The White Mosque
A Silk Road Memoir
In the late nineteenth century, a group of German-speaking Mennonites travelled from Russia into Central Asia, where their charismatic leader predicted Christ would return. Over a century later, Sofia Samatar joins a tour following their path, fascinated not by the hardships of their journey, but by its aftermath: the establishment of a small Christian village in the Muslim Khanate of Khiva. Named Ak Metchet, 'The White Mosque', after the Mennonites' whitewashed church, the village lasted for fifty years. In pursuit of this curious history, Samatar discovers a variety of characters whose lives intersect around the ancient Silk Road, from a fifteenth-century astronomer-king, to an intrepid Swiss woman traveller of the 1930s, to the first Uzbek photographer. She explores Central Asian cinema, Christian martyrs, and her own complex upbringing as the daughter of a Swiss Mennonite and a Somali Muslim, raised as a Mennonite of colour in America. On Samatar's secular pilgrimage to both a lost village and a near-forgotten history, she traces the porous, ever-expanding borders of identity. How do we enter the stories of others? And how, out of the tissue of life, with its weird incidents, buried archives, and startling connections, does a person construct a self?

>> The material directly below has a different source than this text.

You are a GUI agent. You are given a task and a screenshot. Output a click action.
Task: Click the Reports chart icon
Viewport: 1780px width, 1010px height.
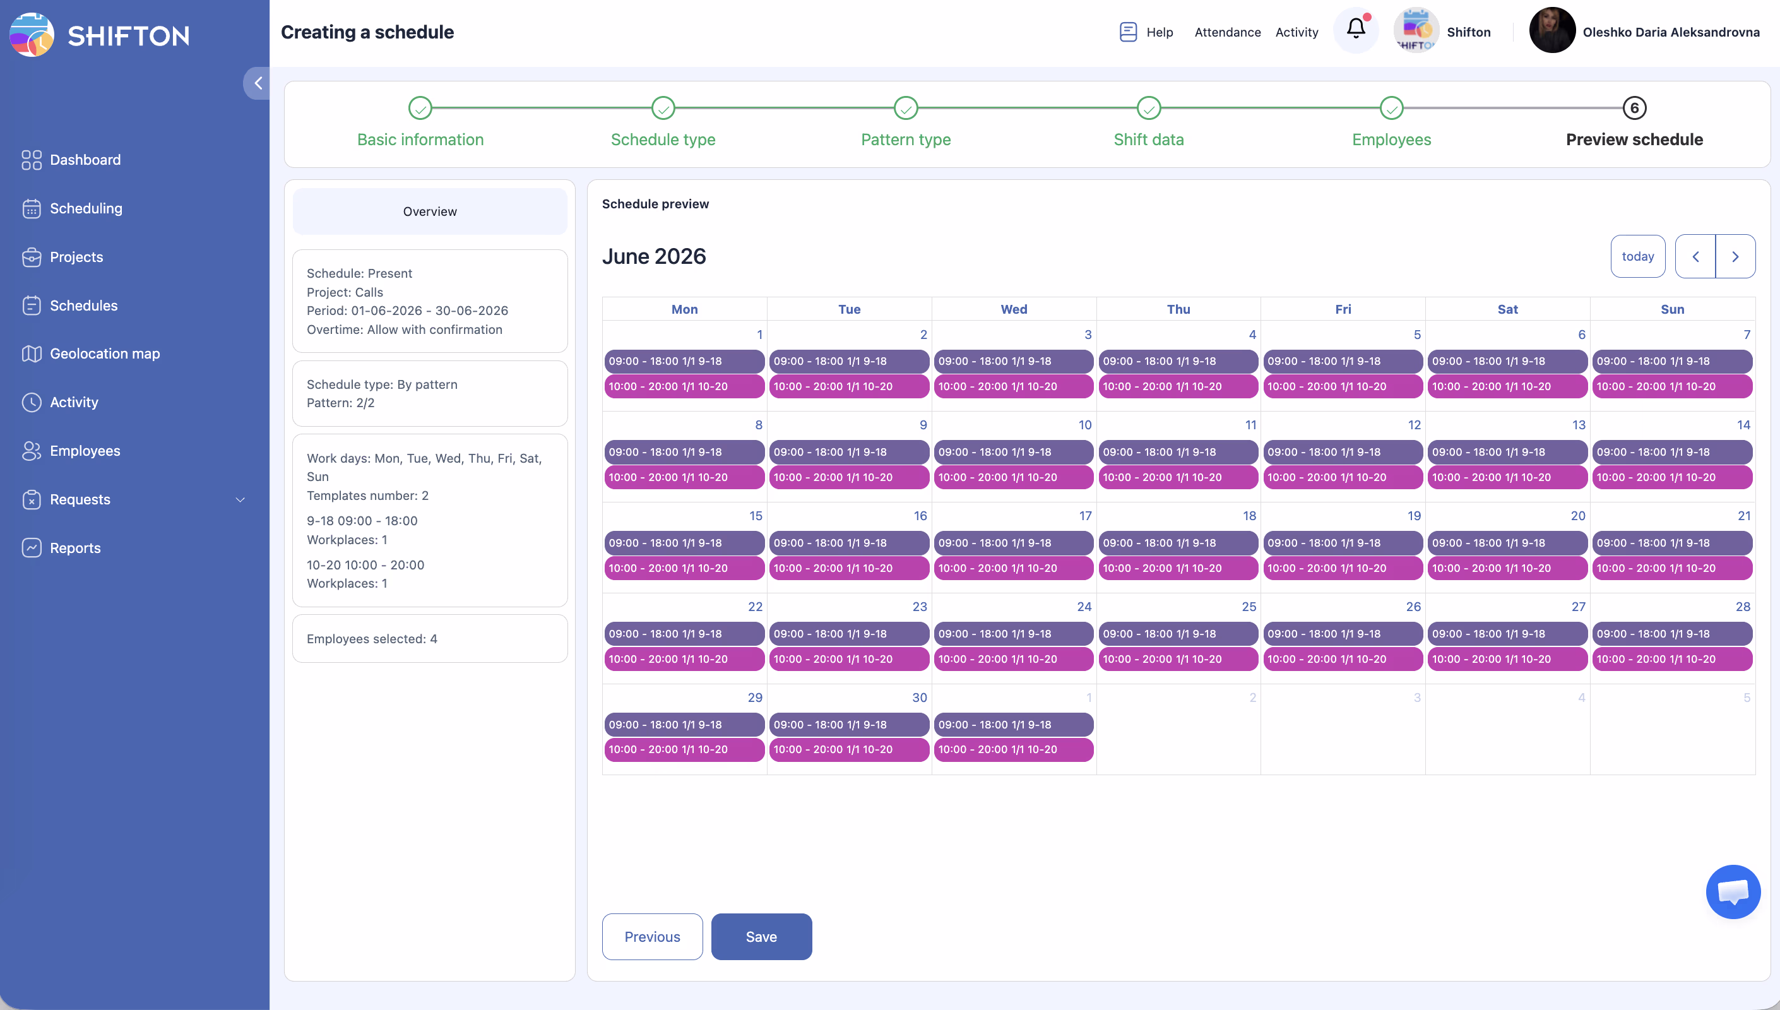31,548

Sofia Samatar is the author of the novels A Stranger in Olondria and The Winged Histories; the short story collection Tender; and Monster Portraits, a collaboration with her brother, the artist Del Samatar. Her work has received the IAFA William L. Crawford Fantasy Award, the Astounding Award for Best New Writer, a British Fantasy Award and a World Fantasy Award. She has also been a finalist for a Locus Award, a Hugo Award, a Nebula Award and the Calvino Prize. Her work has appeared in several 'best of the year' anthologies, including The Best American Science Fiction and Fantasy. Samatar holds a PhD in African languages and literature from the University of Wisconsin–Madison, and she currently teaches African literature, Arabic literature in translation and speculative fiction at James Madison University.